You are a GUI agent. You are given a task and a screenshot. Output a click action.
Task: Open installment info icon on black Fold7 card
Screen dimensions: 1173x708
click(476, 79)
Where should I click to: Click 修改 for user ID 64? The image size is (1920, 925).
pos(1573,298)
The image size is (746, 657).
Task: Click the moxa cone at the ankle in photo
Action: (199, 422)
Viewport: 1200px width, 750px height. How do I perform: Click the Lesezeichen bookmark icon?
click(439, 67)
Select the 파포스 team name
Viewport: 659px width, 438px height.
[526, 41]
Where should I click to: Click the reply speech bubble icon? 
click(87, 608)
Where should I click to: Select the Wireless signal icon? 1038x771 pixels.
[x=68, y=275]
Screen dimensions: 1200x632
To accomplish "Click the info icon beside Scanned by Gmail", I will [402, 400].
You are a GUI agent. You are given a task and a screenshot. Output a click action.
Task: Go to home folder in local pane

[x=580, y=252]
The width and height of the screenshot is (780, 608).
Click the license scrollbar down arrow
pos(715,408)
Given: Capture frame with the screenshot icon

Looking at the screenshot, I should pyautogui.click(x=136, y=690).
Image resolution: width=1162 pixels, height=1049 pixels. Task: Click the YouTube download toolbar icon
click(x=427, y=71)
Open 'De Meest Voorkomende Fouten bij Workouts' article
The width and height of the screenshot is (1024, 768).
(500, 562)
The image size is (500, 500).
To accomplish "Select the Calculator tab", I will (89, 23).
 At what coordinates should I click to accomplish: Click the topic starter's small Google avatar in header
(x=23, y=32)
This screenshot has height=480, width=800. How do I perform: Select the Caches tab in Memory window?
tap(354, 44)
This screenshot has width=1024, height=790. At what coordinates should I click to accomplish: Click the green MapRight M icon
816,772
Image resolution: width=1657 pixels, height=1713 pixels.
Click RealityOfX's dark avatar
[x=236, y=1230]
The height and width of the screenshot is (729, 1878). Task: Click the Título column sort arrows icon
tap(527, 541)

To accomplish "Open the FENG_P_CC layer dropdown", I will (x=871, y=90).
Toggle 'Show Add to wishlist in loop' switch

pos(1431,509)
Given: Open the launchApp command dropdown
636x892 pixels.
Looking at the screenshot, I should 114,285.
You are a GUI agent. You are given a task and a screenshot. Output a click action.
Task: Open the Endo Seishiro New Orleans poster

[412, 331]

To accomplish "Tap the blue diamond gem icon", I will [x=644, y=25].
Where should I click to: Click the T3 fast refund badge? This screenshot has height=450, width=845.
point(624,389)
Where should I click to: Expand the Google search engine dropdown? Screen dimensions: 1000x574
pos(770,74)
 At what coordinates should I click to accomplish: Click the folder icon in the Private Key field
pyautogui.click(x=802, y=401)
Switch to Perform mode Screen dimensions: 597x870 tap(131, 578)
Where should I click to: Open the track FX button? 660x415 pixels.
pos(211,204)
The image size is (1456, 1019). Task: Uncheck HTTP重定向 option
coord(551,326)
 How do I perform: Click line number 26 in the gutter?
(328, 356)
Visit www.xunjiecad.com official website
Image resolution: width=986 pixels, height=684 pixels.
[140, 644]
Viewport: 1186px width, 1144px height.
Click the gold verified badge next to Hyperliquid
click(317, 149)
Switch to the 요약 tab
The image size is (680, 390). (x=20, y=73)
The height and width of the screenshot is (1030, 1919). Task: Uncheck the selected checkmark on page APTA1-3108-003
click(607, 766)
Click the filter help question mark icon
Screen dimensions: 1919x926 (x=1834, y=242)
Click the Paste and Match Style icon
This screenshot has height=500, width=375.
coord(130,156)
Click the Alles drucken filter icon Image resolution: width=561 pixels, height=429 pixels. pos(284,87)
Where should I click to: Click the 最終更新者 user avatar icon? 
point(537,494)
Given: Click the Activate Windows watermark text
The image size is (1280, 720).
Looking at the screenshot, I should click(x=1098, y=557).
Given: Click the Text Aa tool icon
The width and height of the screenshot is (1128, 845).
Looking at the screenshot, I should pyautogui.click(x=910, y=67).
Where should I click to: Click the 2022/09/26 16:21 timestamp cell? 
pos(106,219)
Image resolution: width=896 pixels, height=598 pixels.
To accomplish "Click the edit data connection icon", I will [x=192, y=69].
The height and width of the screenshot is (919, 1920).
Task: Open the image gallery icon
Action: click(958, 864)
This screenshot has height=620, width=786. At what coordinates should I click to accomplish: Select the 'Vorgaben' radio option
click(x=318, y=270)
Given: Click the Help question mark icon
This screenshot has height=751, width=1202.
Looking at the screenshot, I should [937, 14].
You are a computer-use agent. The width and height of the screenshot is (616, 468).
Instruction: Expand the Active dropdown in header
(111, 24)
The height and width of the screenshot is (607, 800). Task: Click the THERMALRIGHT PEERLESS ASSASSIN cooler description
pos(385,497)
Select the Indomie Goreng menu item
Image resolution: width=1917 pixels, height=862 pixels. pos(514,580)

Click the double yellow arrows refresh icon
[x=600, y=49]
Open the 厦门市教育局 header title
------
**Exercise details**. Please copy out each record, character for character.

**Written reply**.
You are a GUI agent. You are given a task and a screenshot. Output a click action.
Task: Open installment info icon on black Fold7 card
Screen dimensions: 1173x708
click(476, 79)
Where should I click to: Click 修改 for user ID 64? The image size is (1920, 925).
pos(1573,298)
The image size is (746, 657).
Task: Click the moxa cone at the ankle in photo
Action: (199, 422)
Viewport: 1200px width, 750px height. How do I perform: Click the Lesezeichen bookmark icon?
click(439, 67)
Select the 파포스 team name
Viewport: 659px width, 438px height.
[526, 41]
Where should I click to: Click the reply speech bubble icon? 
click(87, 608)
Where should I click to: Select the Wireless signal icon? 1038x771 pixels.
[x=68, y=275]
Screen dimensions: 1200x632
To accomplish "Click the info icon beside Scanned by Gmail", I will [402, 400].
You are a GUI agent. You are given a task and a screenshot. Output a click action.
Task: Go to home folder in local pane

[x=580, y=252]
The width and height of the screenshot is (780, 608).
Click the license scrollbar down arrow
pos(715,408)
Given: Capture frame with the screenshot icon

Looking at the screenshot, I should pyautogui.click(x=136, y=690).
Image resolution: width=1162 pixels, height=1049 pixels. Task: Click the YouTube download toolbar icon
click(x=427, y=71)
Open 'De Meest Voorkomende Fouten bij Workouts' article
The width and height of the screenshot is (1024, 768).
(500, 562)
The image size is (500, 500).
To accomplish "Select the Calculator tab", I will (89, 23).
 At what coordinates should I click to accomplish: Click the topic starter's small Google avatar in header
(x=23, y=32)
This screenshot has height=480, width=800. How do I perform: Select the Caches tab in Memory window?
tap(354, 44)
This screenshot has width=1024, height=790. At what coordinates should I click to accomplish: Click the green MapRight M icon
816,772
Image resolution: width=1657 pixels, height=1713 pixels.
Click RealityOfX's dark avatar
[x=236, y=1230]
The height and width of the screenshot is (729, 1878). Task: Click the Título column sort arrows icon
tap(527, 541)

To accomplish "Open the FENG_P_CC layer dropdown", I will (x=871, y=90).
Toggle 'Show Add to wishlist in loop' switch

pos(1431,509)
Given: Open the launchApp command dropdown
636x892 pixels.
Looking at the screenshot, I should 114,285.
You are a GUI agent. You are given a task and a screenshot. Output a click action.
Task: Open the Endo Seishiro New Orleans poster

[412, 331]

To accomplish "Tap the blue diamond gem icon", I will [x=644, y=25].
Where should I click to: Click the T3 fast refund badge? This screenshot has height=450, width=845.
point(624,389)
Where should I click to: Expand the Google search engine dropdown? Screen dimensions: 1000x574
pos(770,74)
 At what coordinates should I click to accomplish: Click the folder icon in the Private Key field
pyautogui.click(x=802, y=401)
Switch to Perform mode Screen dimensions: 597x870 tap(131, 578)
Where should I click to: Open the track FX button? 660x415 pixels.
pos(211,204)
The image size is (1456, 1019). Task: Uncheck HTTP重定向 option
coord(551,326)
 How do I perform: Click line number 26 in the gutter?
(328, 356)
Visit www.xunjiecad.com official website
Image resolution: width=986 pixels, height=684 pixels.
[140, 644]
Viewport: 1186px width, 1144px height.
Click the gold verified badge next to Hyperliquid
click(317, 149)
Switch to the 요약 tab
The image size is (680, 390). (x=20, y=73)
The height and width of the screenshot is (1030, 1919). Task: Uncheck the selected checkmark on page APTA1-3108-003
click(607, 766)
Click the filter help question mark icon
Screen dimensions: 1919x926 (x=1834, y=242)
Click the Paste and Match Style icon
This screenshot has height=500, width=375.
coord(130,156)
Click the Alles drucken filter icon Image resolution: width=561 pixels, height=429 pixels. pos(284,87)
Where should I click to: Click the 最終更新者 user avatar icon? 
point(537,494)
Given: Click the Activate Windows watermark text
The image size is (1280, 720).
Looking at the screenshot, I should click(x=1098, y=557).
Given: Click the Text Aa tool icon
The width and height of the screenshot is (1128, 845).
Looking at the screenshot, I should pyautogui.click(x=910, y=67).
Where should I click to: Click the 2022/09/26 16:21 timestamp cell? 
pos(106,219)
Image resolution: width=896 pixels, height=598 pixels.
To accomplish "Click the edit data connection icon", I will [x=192, y=69].
The height and width of the screenshot is (919, 1920).
Task: Open the image gallery icon
Action: click(958, 864)
This screenshot has height=620, width=786. At what coordinates should I click to accomplish: Select the 'Vorgaben' radio option
click(x=318, y=270)
Given: Click the Help question mark icon
This screenshot has height=751, width=1202.
Looking at the screenshot, I should [937, 14].
You are a computer-use agent. The width and height of the screenshot is (616, 468).
Instruction: Expand the Active dropdown in header
(111, 24)
The height and width of the screenshot is (607, 800). Task: Click the THERMALRIGHT PEERLESS ASSASSIN cooler description
pos(385,497)
Select the Indomie Goreng menu item
Image resolution: width=1917 pixels, height=862 pixels. pos(514,580)

Click the double yellow arrows refresh icon
[x=600, y=49]
Open the 厦门市教育局 header title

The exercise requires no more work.